Estas características implican que el ascensor electrico sea un elevador en el que prima la seguridad en el desplazamiento tanto a baja como a alta velocidad (8 m/s). Resulta práctico en edificios de más de seis pisos y proporciona, sobre todo, un gran confort. Por estos motivos, son muy apreciados en instalaciones tales como los hoteles y hospitales.

Los principales beneficios de los ascensores eléctricos

Los elevadores eléctricos, tras un periodo de importante competencia por parte de los hidráulicos, están volviendo a alcanzar posiciones preponderantes en el mercado del transporte vertical de persones y bienes. Esta tendencia al alza tiene diversas justificaciones, como la optimización del consumo y espacio y el lanzamiento del modelo desprovisto de sala de máquinas. En las siguientes líneas, relatamos las ventajas más significativas de esta clase de ascensores.

– Facilidad de la construcción. Las infraestructuras que puedan complicar la instalación de un elevador, como un hueco de la escalera pequeño, no representan obstáculos insalvables para la implantación de este tipo de ascensores.

– Inclusión de innovaciones tecnológicas. Estas propician que se incrementen la seguridad, la confortabilidad, la eficiencia energética y la rapidez y la altura a alcanzar.

– Sencillos procesos de reparación de averías y localización de piezas de repuesto, dada la gran popularidad de esta tipología.

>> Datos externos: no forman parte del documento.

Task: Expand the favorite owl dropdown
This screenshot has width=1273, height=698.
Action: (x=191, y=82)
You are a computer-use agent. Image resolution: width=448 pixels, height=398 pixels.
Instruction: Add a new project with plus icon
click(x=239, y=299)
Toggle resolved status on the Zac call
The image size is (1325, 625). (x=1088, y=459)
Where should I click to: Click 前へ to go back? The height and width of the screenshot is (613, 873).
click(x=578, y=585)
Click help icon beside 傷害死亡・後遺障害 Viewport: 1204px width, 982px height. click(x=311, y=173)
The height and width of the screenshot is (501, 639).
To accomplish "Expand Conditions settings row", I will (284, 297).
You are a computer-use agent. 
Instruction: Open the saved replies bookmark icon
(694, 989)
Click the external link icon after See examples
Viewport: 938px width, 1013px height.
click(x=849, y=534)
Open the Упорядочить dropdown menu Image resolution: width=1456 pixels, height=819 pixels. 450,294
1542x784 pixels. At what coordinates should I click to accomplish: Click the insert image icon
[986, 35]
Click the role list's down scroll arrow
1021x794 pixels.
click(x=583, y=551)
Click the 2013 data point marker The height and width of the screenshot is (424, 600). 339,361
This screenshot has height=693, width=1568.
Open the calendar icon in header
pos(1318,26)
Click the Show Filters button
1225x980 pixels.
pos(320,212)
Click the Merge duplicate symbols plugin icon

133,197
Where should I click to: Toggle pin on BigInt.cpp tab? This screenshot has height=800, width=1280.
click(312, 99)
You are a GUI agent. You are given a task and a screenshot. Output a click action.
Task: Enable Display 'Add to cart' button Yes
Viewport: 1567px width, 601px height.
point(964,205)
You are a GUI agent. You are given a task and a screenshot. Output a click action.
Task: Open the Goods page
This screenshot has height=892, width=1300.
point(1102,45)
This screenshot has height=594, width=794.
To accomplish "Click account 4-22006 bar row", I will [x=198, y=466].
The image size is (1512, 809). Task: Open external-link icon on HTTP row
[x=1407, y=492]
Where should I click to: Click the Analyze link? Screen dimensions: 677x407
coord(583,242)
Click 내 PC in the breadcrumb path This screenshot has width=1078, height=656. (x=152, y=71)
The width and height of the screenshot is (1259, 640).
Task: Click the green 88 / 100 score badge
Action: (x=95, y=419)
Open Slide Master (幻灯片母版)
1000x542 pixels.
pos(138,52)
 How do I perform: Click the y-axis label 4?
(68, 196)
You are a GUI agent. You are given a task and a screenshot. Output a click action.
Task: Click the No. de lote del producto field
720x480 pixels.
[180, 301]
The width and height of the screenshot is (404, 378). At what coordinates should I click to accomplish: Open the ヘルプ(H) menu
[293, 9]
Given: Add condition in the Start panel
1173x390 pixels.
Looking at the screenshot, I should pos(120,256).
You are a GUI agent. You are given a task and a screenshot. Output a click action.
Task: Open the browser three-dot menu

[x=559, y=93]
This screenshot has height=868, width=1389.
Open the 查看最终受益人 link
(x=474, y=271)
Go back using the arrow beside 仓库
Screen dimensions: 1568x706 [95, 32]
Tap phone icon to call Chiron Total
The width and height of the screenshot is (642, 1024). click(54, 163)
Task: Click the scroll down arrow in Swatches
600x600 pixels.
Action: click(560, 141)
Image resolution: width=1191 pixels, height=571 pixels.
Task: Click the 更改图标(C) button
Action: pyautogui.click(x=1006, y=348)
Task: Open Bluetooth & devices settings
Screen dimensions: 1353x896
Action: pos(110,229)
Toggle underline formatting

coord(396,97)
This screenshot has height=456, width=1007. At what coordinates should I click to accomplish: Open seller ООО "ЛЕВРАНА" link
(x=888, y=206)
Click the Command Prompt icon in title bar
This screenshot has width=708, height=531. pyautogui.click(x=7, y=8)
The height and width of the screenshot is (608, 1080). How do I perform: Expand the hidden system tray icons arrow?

– Posibilidad de realizar los oportunos mantenimientos correctivos, preventivos y predictivos.

– Seguridad garantizada, dado que estos ascensores van a pasar por controles más severos que los realizados a los hidráulicos.

En definitiva, una útil guía sobre el ascensor electrico, la cual puede servir para conseguir una experiencia de usuario óptima.